Sara pins all her hopes on her dream of 15 minutes of TV fame, while Harry and Tyrone have their own warped dream of being successful drug dealers instead of just users. "This is our chance to make it big," Harry says as they begin to fill a shoebox with cash. Tyrone fantasizes about making his mother proud, and Harry wants to help Marion realize her dream of doing fashion designs by opening her own store. He has a recurring vision of walking toward Marion at the end of a pier; it suggests the dream is always out of reach and can itself be an addiction.
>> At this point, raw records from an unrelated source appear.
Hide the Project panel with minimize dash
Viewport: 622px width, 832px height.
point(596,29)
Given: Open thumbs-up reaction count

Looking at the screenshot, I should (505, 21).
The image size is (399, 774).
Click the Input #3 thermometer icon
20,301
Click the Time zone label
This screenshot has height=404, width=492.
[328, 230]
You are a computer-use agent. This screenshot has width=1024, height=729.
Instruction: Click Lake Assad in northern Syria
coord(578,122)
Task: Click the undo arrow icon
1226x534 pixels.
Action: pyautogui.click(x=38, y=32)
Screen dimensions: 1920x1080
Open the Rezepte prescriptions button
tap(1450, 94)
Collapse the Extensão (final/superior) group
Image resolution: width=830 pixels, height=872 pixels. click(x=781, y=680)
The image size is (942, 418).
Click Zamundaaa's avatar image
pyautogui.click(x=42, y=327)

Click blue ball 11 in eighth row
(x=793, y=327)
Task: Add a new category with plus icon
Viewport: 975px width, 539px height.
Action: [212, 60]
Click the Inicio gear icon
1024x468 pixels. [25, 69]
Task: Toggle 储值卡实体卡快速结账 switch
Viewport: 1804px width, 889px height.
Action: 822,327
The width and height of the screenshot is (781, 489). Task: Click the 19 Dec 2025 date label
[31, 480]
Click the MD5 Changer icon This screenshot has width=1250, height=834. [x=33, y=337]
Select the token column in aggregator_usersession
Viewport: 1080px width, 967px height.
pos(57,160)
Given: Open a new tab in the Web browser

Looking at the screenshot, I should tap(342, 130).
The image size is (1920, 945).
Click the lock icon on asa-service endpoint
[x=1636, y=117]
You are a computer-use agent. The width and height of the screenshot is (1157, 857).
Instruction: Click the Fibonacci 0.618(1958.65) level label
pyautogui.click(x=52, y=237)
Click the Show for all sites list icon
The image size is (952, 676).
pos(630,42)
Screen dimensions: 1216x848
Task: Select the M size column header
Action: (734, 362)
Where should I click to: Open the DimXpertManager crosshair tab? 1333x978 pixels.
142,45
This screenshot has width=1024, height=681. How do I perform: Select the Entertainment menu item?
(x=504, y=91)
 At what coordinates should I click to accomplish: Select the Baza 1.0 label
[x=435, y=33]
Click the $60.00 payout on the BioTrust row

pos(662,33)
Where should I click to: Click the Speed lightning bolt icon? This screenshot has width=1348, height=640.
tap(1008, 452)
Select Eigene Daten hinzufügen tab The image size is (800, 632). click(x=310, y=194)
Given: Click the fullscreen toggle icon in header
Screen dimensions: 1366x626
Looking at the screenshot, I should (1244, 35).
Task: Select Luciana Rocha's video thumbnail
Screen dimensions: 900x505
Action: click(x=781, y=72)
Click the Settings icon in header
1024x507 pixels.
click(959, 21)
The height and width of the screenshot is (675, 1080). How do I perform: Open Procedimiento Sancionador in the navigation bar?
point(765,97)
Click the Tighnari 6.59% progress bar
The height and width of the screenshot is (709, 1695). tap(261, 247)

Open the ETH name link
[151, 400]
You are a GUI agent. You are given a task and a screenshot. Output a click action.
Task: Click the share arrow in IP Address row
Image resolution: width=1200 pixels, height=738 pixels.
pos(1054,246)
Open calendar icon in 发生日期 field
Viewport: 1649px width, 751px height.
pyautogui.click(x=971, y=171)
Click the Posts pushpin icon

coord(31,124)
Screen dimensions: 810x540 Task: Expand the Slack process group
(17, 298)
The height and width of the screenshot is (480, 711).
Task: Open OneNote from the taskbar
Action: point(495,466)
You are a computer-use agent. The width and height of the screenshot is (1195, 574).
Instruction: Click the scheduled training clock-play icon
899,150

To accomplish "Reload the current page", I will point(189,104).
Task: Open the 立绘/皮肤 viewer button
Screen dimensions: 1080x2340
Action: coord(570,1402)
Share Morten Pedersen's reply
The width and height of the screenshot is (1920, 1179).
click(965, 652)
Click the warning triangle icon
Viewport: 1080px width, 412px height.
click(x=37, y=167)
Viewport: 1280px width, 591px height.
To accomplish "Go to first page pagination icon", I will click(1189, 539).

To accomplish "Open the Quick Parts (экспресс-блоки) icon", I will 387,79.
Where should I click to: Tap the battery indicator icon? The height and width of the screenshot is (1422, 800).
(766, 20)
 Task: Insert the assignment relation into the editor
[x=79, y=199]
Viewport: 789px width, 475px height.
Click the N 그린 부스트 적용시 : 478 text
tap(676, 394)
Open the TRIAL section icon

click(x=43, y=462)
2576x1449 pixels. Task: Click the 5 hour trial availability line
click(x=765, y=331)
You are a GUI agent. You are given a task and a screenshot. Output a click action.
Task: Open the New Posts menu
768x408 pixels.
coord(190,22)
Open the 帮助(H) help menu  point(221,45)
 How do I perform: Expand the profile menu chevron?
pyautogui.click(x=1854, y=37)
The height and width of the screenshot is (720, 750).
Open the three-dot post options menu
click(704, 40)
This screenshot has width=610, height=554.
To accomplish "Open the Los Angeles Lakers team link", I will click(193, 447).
In the same way Sara experiences hunger cravings as she embarks on her crash diet with prescription pills, Harry, Marion, and Tyrone have formed a physical dependency on heroin that keeps them dipping into their stash and puts them in desperate straits when the local supply dries up. Throughout the movie, Darren Aronofsky, cinematographer Matthew Libatique, and editor Jay Rabinowitz use a variety of tricks like split screen, fast cuts, and spinning God's-eye shots to show their hyperkinetic state of mind.

In one scene, Sara's hallucinations play like a cross between "Ringu" and "The King of Comedy," as she sees Tappy and an idealized guest-of-honor version of herself cross over from the television into her living room. Her woman-eating fridge drives her out of her apartment and into the streets, with her trip to the casting agency serving as a reality check that shows just how far gone she is. At the same time, Harry has neglected the gangrene on his arm, so Tyrone is shocked when they pull over on their drug run to Florida and he sees how bad it has gotten.

Dopamine dangers

Each character in "Requiem for a Dream" is dehumanized as they reach rock bottom. Marion sells her body to finance her drug habit, becoming a sex object for a circle of men at a wild party. Sara gets manhandled and force-fed by orderlies as they discuss gambling (yet another addiction) and put her through electroshock treatments. Harry has his arm amputated, while Tyrone is subjected to racist abuse from prison guards. (Hubert Selby cameos as the one ranting about "New York dope fiends.")

"Requiem for a Dream" hit theaters in 2000, before the rise of social media, and its theme music, "Lux Aeterna" by Clint Mansell, has often been used in movie trailers. Even today, you don't have to be a drug user to see yourself in the film's characters or recognize the dangers things besides narcotics can pose.

Early in the movie, we see Sara eating chocolate, which can trigger brain chemicals like serotonin and dopamine that make a person feel good. It's just one example of a potential addiction that surrounds us. Facebook's first president, Sean Parker (played by Justin Timberlake in "The Social Network"), revealed that the social media platform was designed to take advantage of a "vulnerability in human psychology" and give people "a little dopamine hit" every time they receive a like or comment.

In "Requiem for a Dream," each character is left a moribund shell of a person, with Harry falling backward off the pier into a black abyss and Sara escaping into a fantasy where he is successful, and she has his love and everyone's adoration. The ending is not a happy one, but it functions as a cautionary tale about wasted lives and the perils of losing one's hopes to addiction in whatever it form it might take.